— Stated problem a —
Copy the passage of the milter-spamc lookup text from "All mail from" up to and including "and untagged forms.".

— Selected extract —
start

All mail from the sender-address, sender-domain, or that begins with sender is black or white-listed. In the case of a +detailed email address, the left hand side of the +detail is used for the sender@ lookup. Note that Sendmail also has special semantics for From: and untagged forms.

    milter-spamc-To:recipient-address       value           § Can be a pattern list.
    milter-spamc-To:recipient-domain        value           § Can be a pattern list.
    milter-spamc-To:recipient@              value           § Can be a pattern list.
    milter-spamc-To:                        value           § Can be a pattern list.
    Spam:recipient-address                  value           (FRIEND or HATER are recognised)
    Spam:recipient-domain                   value           (FRIEND or HATER are recognised)
    Spam:recipient@                         value           (FRIEND or HATER are recognised)

end

— Stored records —
start

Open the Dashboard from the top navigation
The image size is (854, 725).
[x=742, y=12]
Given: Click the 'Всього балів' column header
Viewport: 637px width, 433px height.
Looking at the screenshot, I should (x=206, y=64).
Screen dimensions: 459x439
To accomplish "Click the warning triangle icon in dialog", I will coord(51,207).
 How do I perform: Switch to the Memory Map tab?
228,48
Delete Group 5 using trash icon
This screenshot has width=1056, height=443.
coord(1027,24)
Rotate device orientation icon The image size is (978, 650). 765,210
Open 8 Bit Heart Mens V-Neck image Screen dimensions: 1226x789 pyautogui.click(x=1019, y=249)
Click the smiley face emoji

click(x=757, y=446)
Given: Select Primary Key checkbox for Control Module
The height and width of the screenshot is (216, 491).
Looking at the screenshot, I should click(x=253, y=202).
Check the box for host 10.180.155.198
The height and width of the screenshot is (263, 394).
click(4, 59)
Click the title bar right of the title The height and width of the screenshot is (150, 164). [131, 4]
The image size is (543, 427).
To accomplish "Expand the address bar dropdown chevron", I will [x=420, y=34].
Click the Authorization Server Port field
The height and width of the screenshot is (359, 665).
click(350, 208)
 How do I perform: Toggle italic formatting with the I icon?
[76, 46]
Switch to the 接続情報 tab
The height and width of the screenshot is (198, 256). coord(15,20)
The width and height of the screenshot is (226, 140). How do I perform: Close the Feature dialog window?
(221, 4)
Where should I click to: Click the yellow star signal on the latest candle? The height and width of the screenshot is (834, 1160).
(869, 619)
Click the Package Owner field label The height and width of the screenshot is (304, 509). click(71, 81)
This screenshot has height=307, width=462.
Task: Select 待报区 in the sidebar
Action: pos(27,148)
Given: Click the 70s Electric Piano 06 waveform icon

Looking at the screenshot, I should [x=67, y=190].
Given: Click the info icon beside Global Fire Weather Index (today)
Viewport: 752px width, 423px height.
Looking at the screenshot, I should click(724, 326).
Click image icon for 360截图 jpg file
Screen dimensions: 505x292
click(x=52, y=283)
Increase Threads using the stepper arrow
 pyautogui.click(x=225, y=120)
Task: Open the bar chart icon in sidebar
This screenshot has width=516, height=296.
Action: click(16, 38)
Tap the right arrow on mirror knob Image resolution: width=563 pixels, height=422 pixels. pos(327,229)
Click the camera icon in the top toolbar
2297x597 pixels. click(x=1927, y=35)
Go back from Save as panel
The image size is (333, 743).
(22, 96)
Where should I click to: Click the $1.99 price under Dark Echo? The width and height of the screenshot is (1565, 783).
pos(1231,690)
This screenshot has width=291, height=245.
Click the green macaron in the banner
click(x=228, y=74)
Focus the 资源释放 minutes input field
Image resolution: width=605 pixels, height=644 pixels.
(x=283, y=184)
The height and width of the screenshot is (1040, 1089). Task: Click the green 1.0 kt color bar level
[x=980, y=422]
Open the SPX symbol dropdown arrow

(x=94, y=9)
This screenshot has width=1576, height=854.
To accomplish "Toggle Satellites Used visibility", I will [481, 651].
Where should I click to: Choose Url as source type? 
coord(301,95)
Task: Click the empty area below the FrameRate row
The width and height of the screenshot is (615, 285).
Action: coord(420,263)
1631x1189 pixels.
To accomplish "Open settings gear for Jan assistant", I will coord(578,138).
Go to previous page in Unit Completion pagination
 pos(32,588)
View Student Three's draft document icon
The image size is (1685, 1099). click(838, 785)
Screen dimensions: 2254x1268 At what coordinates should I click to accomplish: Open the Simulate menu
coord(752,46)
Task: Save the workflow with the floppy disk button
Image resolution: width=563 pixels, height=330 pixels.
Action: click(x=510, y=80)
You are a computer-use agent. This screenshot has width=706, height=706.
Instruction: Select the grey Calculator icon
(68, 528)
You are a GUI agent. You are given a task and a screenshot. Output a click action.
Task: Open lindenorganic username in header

end

— Stated problem b —
In the rows, rewrite the lines from the line with "Open 8 Bit Heart" up to and including the line with "Tap the right", changing "Given" to "Instruction" and keeping everything else the same. Return only those lines.

— Full response a —
All mail from the sender-address, sender-domain, or that begins with sender is black or white-listed. In the case of a +detailed email address, the left hand side of the +detail is used for the sender@ lookup. Note that Sendmail also has special semantics for From: and untagged forms.

— Full response b —
Open 8 Bit Heart Mens V-Neck image Screen dimensions: 1226x789 pyautogui.click(x=1019, y=249)
Click the smiley face emoji

click(x=757, y=446)
Instruction: Select Primary Key checkbox for Control Module
The height and width of the screenshot is (216, 491).
Looking at the screenshot, I should click(x=253, y=202).
Check the box for host 10.180.155.198
The height and width of the screenshot is (263, 394).
click(4, 59)
Click the title bar right of the title The height and width of the screenshot is (150, 164). [131, 4]
The image size is (543, 427).
To accomplish "Expand the address bar dropdown chevron", I will [x=420, y=34].
Click the Authorization Server Port field
The height and width of the screenshot is (359, 665).
click(350, 208)
 How do I perform: Toggle italic formatting with the I icon?
[76, 46]
Switch to the 接続情報 tab
The height and width of the screenshot is (198, 256). coord(15,20)
The width and height of the screenshot is (226, 140). How do I perform: Close the Feature dialog window?
(221, 4)
Where should I click to: Click the yellow star signal on the latest candle? The height and width of the screenshot is (834, 1160).
(869, 619)
Click the Package Owner field label The height and width of the screenshot is (304, 509). click(71, 81)
This screenshot has height=307, width=462.
Task: Select 待报区 in the sidebar
Action: pos(27,148)
Instruction: Click the 70s Electric Piano 06 waveform icon

Looking at the screenshot, I should [x=67, y=190].
Instruction: Click the info icon beside Global Fire Weather Index (today)
Viewport: 752px width, 423px height.
Looking at the screenshot, I should click(724, 326).
Click image icon for 360截图 jpg file
Screen dimensions: 505x292
click(x=52, y=283)
Increase Threads using the stepper arrow
 pyautogui.click(x=225, y=120)
Task: Open the bar chart icon in sidebar
This screenshot has width=516, height=296.
Action: click(16, 38)
Tap the right arrow on mirror knob Image resolution: width=563 pixels, height=422 pixels. pos(327,229)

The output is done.